What is being asked =>
Here the job is to restate every entry word for word.

Records for the task =>
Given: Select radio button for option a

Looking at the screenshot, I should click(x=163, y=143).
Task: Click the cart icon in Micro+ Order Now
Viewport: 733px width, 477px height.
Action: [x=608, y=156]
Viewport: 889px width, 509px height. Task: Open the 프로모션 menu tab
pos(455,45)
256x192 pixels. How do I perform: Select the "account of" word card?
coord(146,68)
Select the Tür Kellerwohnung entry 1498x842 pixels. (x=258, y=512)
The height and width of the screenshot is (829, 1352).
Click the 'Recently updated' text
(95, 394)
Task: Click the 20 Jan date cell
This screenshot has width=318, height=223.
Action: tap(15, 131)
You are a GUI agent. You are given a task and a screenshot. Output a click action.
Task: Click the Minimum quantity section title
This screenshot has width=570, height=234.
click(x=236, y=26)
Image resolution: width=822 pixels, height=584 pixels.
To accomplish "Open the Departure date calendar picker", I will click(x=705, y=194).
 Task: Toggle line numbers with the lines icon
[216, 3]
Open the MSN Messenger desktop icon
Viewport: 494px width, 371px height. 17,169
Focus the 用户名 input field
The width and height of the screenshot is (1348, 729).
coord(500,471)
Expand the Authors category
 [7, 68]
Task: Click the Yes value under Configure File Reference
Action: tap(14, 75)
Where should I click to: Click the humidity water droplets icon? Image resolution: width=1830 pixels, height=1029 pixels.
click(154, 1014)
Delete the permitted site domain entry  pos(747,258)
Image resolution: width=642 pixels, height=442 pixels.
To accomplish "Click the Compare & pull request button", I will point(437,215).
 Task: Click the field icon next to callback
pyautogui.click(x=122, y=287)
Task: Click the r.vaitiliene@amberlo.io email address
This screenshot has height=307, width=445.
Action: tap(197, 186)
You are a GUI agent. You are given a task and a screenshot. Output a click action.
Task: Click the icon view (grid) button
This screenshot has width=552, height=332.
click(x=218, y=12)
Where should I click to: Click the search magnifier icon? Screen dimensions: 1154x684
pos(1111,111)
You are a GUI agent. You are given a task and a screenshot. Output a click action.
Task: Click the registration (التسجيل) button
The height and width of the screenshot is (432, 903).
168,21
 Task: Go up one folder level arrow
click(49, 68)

Response to this exercise =>
Given: Select radio button for option a

Looking at the screenshot, I should click(x=163, y=143).
Task: Click the cart icon in Micro+ Order Now
Viewport: 733px width, 477px height.
Action: [x=608, y=156]
Viewport: 889px width, 509px height. Task: Open the 프로모션 menu tab
pos(455,45)
256x192 pixels. How do I perform: Select the "account of" word card?
coord(146,68)
Select the Tür Kellerwohnung entry 1498x842 pixels. (x=258, y=512)
The height and width of the screenshot is (829, 1352).
Click the 'Recently updated' text
(95, 394)
Task: Click the 20 Jan date cell
This screenshot has width=318, height=223.
Action: tap(15, 131)
You are a GUI agent. You are given a task and a screenshot. Output a click action.
Task: Click the Minimum quantity section title
This screenshot has width=570, height=234.
click(x=236, y=26)
Image resolution: width=822 pixels, height=584 pixels.
To accomplish "Open the Departure date calendar picker", I will click(x=705, y=194).
 Task: Toggle line numbers with the lines icon
[216, 3]
Open the MSN Messenger desktop icon
Viewport: 494px width, 371px height. 17,169
Focus the 用户名 input field
The width and height of the screenshot is (1348, 729).
coord(500,471)
Expand the Authors category
 [7, 68]
Task: Click the Yes value under Configure File Reference
Action: tap(14, 75)
Where should I click to: Click the humidity water droplets icon? Image resolution: width=1830 pixels, height=1029 pixels.
click(154, 1014)
Delete the permitted site domain entry  pos(747,258)
Image resolution: width=642 pixels, height=442 pixels.
To accomplish "Click the Compare & pull request button", I will point(437,215).
 Task: Click the field icon next to callback
pyautogui.click(x=122, y=287)
Task: Click the r.vaitiliene@amberlo.io email address
This screenshot has height=307, width=445.
Action: tap(197, 186)
You are a GUI agent. You are given a task and a screenshot. Output a click action.
Task: Click the icon view (grid) button
This screenshot has width=552, height=332.
click(x=218, y=12)
Where should I click to: Click the search magnifier icon? Screen dimensions: 1154x684
pos(1111,111)
You are a GUI agent. You are given a task and a screenshot. Output a click action.
Task: Click the registration (التسجيل) button
The height and width of the screenshot is (432, 903).
168,21
 Task: Go up one folder level arrow
click(49, 68)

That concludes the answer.